New findings indicate a rise in the number of Irish adults without a retirement plan, reports RTE.
According to research from the Competition and Consumer Protection Commission (CCPC), one in four adults now lack retirement preparations, a notable increase from one in five the previous year.
The CCPC also found that a third of those with pensions regret not starting their contributions earlier, reports RTE.
The lowest pension ownership is among those aged 18 to 24, while 21% of individuals between 45 and 54 have yet to arrange any pension plan—something the CCPC has labelled as concerning.

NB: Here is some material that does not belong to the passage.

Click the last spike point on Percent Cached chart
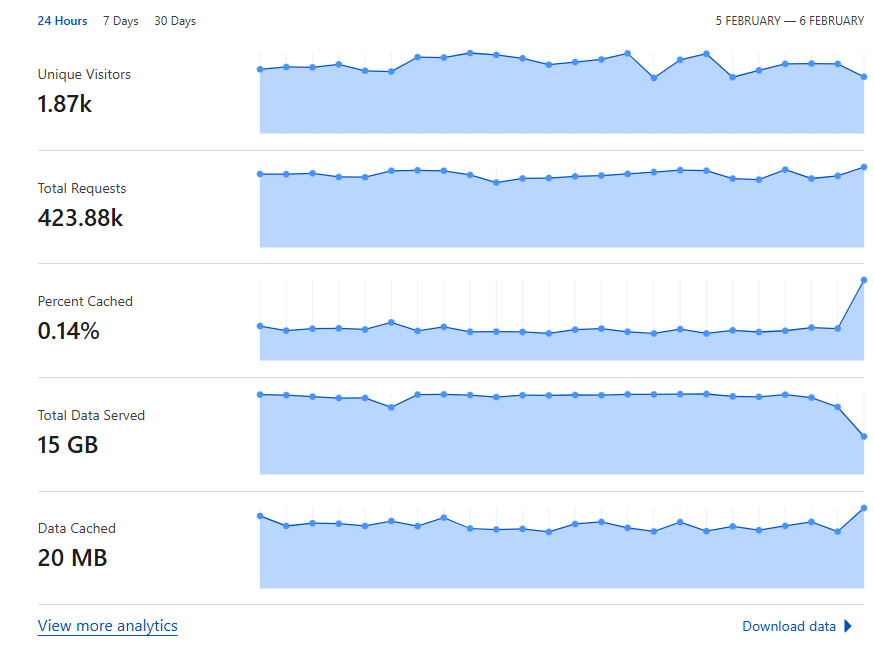 (864, 280)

Among those with pensions, 36% said they don’t fully understand how pensions work. Additionally, only 46% reviewed their annual pension statement, a drop from 51% last year, reports RTE.
The top reasons for not having a pension were financial limitations and procrastination. While 25% said they couldn’t afford it—down from 30% in the previous year—19% admitted they simply hadn’t gotten around to starting one.
Among the 26% of Irish adults with no retirement planning, 61% now anticipate relying on the State Pension to support them later in life. This represents a noticeable rise from 53% in 2024 and 43% in 2023, according to the CCPC.
“This growing dependence on the State Pension is accompanied by a sharp decline in expectations around rental income, which dropped from 22% in 2022 to just 9% in 2025, suggesting a significant shift away from property-based retirement strategies and highlights increased vulnerability among those without private pension arrangements,” the CCPC added, reports RTE.
Grainne Griffin, Director of Communications at the CCPC, commented that the current findings reinforce the concern over Ireland’s pension gap, especially among those nearing retirement age.
“With over a quarter of adults still without any retirement plan in place, and others regretting not starting sooner, the message is clear: it’s never too early, or too late, to take action,” she stressed, reports RTE.
She also pointed out that expectations around retirement are changing. Only 19% now plan to retire at 65, down from 25% in 2024, while 20% of men and 21% of women now expect to work until 70 or older.
“Financial advice continues to be underused, with 66% of those surveyed stating that they have never spoken to a financial advisor about their retirement plans,” she added.
With the auto-enrolment scheme scheduled to launch in January 2026, both employers and employees will need to make key decisions on how to get ready, reports RTE.
Keith Dundon, Head of Financial Services at SYS Financial, urged employers to start planning ahead of the new scheme’s rollout on January 1.
“There’s a pay reference period going to take place where for three months leading up to it employees will be assessed for their eligibility, so although the start date is January 1, they need to be acting now to see what their options are and which is best for their business,” said Mr Dundon, reports RTE.
Mr Dundon added that private pension plans allow for more flexibility, control, and tailored benefits, which can help with attracting and keeping staff.
He noted that employers can streamline costs and administration, while employees benefit from tax reliefs, investment choices, contribution levels, and varied retirement options.
“It’s fantastic that auto enrolment is being brought in, it’s going to improve a lot of individuals’ retirement outcomes,” he said, reports RTE.
“But for employees, from what we’ve seen, a private pension is the best fit for them. First of all, it avails of more tax relief, so they can get up to 40% tax relief in a private pension, whereas auto enrolment is 25%. It doesn’t look like there’ll be any advice in auto enrolment, so outcomes could be poorer with the lack of advice, and then the flexibility and choice with regards to how they access their benefits, how they invest it, and when they take their benefits as well, is a little bit more restricted in auto enrolment versus a private pension,” explained Mr Dundon, reports RTE.